The Nairobi Securities Exchange (NSE), which lagged African counterparts in dollar returns due to the shilling’s 6.8 percent decline in the first quarter of the year, lost some of its appeal to foreign investors.
In the three months leading up to March, the Morgan Stanley Capital International (MSCI) Kenya Index, which advises foreign investors on local market assets, showed a return of -20.2.
None of the other nine African markets that the index tracked had a return that was less than a negative 7%. In the time frame, four of the markets—Nigeria, Senegal, Tunisia, and Zimbabwe—had gains ranging from 1.8 percent to 41 percent. The returns from the other five markets—South Africa, Egypt, Botswana, Mauritius, and Morocco—ranged from -1.3 to -6.1 percent.
In order to reflect the rising interest rate environment, US Treasury bond yields have been increasing. Foreign investors have thus been trying to lower the amount of risk they are taking in frontier markets. This led to worries regarding dividend and return repatriation, which were then compounded by the country’s falling shilling and dollar liquidity restrictions.

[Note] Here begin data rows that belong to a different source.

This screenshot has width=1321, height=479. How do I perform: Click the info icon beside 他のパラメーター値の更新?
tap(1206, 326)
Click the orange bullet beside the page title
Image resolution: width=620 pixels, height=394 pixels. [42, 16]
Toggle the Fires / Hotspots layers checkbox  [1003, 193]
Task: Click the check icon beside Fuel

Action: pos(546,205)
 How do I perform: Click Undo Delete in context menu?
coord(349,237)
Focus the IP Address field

Due to its position as the most valuable company on the NSE, Safaricom has the most weight in the MSCI Kenya Index. However, over the past quarter, its price has fallen by 25%. While Equity saw a 2.2 percent increase, KCB’s share price fell by 6.8 percent.

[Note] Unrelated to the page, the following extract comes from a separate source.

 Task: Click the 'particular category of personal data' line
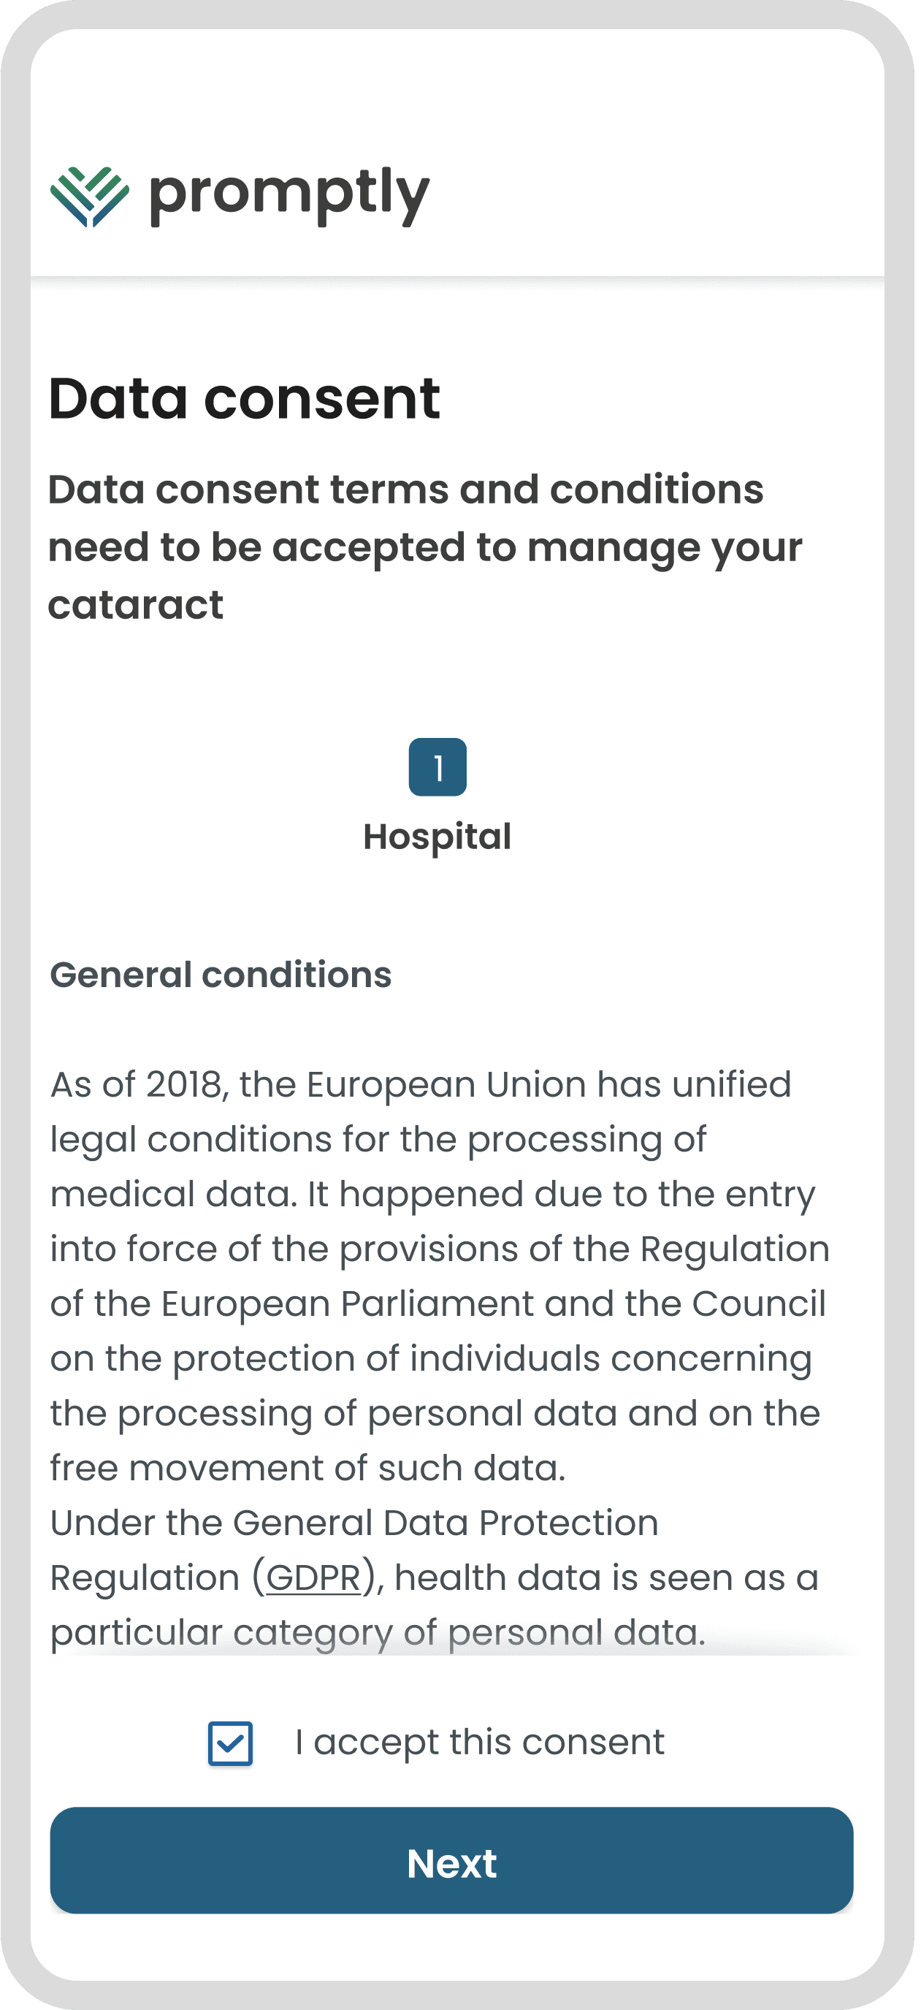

The benchmark NSE 20 Share Index decreased by 3.2 percent during this time, while the All-Share Index dropped by 11.5 percent.

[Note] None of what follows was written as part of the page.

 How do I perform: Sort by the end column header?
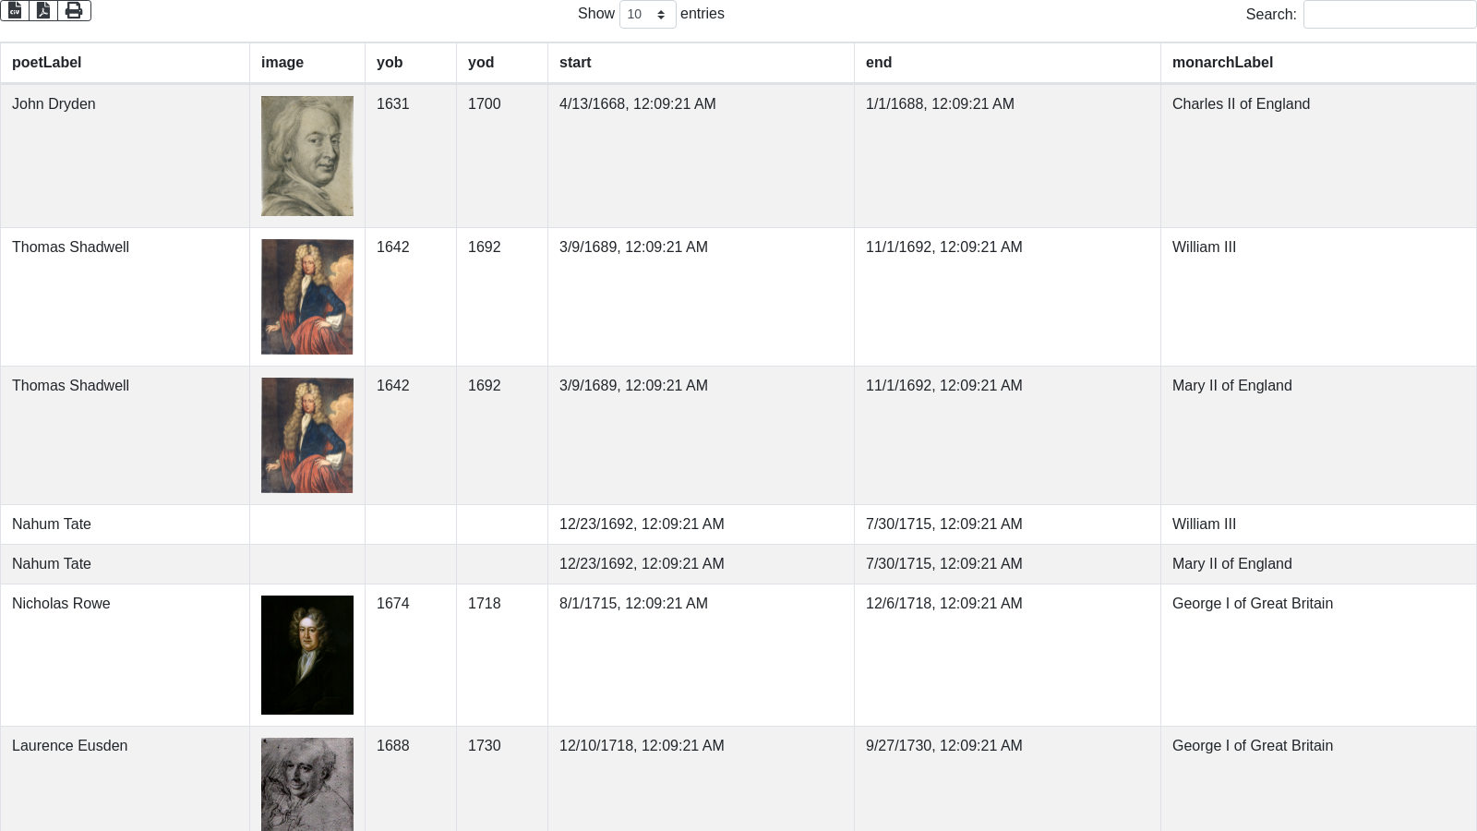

Due to the stock’s high liquidity and strong financial performance, including profits and dividends, foreign investors have disproportionate exposure to it.
The exchange losses that international investors would incur if they converted their sales to dollars exacerbated their paper losses, which is why the MSCI index fell more precipitously than the NSE’s shilling indices.
Foreign investors exchange their dollars for shillings when they first enter the market, and they do the opposite when they exit to move money abroad.
Therefore, the performance of the dollar versus the shilling has a significant impact on the stock market for international investors, who may experience exchange losses or profits depending on whether the shilling is weakening or strengthening against the dollar.